The task: Take the data below and copy exactly the lines starting at the one with "Toggle the sidebar panel icon" and finishing at the one with "Task: Enable the Zsub mode", both included.

........

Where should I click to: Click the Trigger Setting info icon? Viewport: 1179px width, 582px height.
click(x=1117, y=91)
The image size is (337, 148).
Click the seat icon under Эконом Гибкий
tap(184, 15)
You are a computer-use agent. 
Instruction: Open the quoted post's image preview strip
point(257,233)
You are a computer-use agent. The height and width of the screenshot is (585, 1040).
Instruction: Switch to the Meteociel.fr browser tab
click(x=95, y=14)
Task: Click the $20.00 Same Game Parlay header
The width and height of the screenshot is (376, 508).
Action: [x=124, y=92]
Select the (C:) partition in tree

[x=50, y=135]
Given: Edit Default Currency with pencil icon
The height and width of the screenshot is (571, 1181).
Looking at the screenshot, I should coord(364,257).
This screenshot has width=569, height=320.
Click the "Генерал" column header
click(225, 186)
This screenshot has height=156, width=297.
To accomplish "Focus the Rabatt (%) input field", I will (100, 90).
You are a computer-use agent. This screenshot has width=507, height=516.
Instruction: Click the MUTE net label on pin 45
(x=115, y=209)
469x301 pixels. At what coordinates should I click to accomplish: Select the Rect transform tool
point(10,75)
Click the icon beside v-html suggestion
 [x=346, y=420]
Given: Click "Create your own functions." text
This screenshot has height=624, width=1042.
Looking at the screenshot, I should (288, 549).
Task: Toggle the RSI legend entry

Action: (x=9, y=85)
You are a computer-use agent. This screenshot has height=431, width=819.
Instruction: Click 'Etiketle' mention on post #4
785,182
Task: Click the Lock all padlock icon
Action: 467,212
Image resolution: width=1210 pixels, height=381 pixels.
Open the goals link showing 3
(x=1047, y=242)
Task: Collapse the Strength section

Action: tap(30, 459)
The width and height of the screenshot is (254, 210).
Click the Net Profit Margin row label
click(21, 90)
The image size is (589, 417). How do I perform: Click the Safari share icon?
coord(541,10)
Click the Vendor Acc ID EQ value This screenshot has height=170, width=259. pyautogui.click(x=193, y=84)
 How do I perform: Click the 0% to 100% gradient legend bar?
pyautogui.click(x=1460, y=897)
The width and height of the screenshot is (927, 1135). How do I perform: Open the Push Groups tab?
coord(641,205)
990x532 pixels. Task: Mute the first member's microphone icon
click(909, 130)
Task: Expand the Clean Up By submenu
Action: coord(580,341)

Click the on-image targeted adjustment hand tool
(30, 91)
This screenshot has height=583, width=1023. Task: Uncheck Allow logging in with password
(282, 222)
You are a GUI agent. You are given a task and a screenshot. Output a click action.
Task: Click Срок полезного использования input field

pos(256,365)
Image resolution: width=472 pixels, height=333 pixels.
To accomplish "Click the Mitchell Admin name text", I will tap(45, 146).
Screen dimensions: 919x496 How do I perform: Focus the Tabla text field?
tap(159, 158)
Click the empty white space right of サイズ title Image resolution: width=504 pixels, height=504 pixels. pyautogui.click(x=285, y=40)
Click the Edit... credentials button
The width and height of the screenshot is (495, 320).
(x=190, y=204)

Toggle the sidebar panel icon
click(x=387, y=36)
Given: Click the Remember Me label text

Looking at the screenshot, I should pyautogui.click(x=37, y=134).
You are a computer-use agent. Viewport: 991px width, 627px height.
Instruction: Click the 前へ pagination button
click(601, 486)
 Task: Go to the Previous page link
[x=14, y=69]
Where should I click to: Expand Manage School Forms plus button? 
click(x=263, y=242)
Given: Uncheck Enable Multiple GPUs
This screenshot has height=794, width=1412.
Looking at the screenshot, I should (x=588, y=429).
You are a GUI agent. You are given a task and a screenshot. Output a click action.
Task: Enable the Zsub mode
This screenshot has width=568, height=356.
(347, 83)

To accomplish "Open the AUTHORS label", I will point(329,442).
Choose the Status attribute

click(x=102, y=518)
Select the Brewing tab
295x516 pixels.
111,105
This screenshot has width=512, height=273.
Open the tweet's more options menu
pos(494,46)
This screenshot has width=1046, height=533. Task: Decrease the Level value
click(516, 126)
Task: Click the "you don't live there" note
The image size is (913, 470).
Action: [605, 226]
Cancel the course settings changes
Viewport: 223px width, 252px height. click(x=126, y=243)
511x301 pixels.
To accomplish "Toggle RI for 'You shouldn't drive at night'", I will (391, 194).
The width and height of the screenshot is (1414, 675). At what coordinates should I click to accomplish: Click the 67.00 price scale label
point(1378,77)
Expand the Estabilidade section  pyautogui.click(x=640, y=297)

........

Response to the exercise:
Toggle the sidebar panel icon
click(x=387, y=36)
Given: Click the Remember Me label text

Looking at the screenshot, I should pyautogui.click(x=37, y=134).
You are a computer-use agent. Viewport: 991px width, 627px height.
Instruction: Click the 前へ pagination button
click(601, 486)
 Task: Go to the Previous page link
[x=14, y=69]
Where should I click to: Expand Manage School Forms plus button? 
click(x=263, y=242)
Given: Uncheck Enable Multiple GPUs
This screenshot has height=794, width=1412.
Looking at the screenshot, I should (x=588, y=429).
You are a GUI agent. You are given a task and a screenshot. Output a click action.
Task: Enable the Zsub mode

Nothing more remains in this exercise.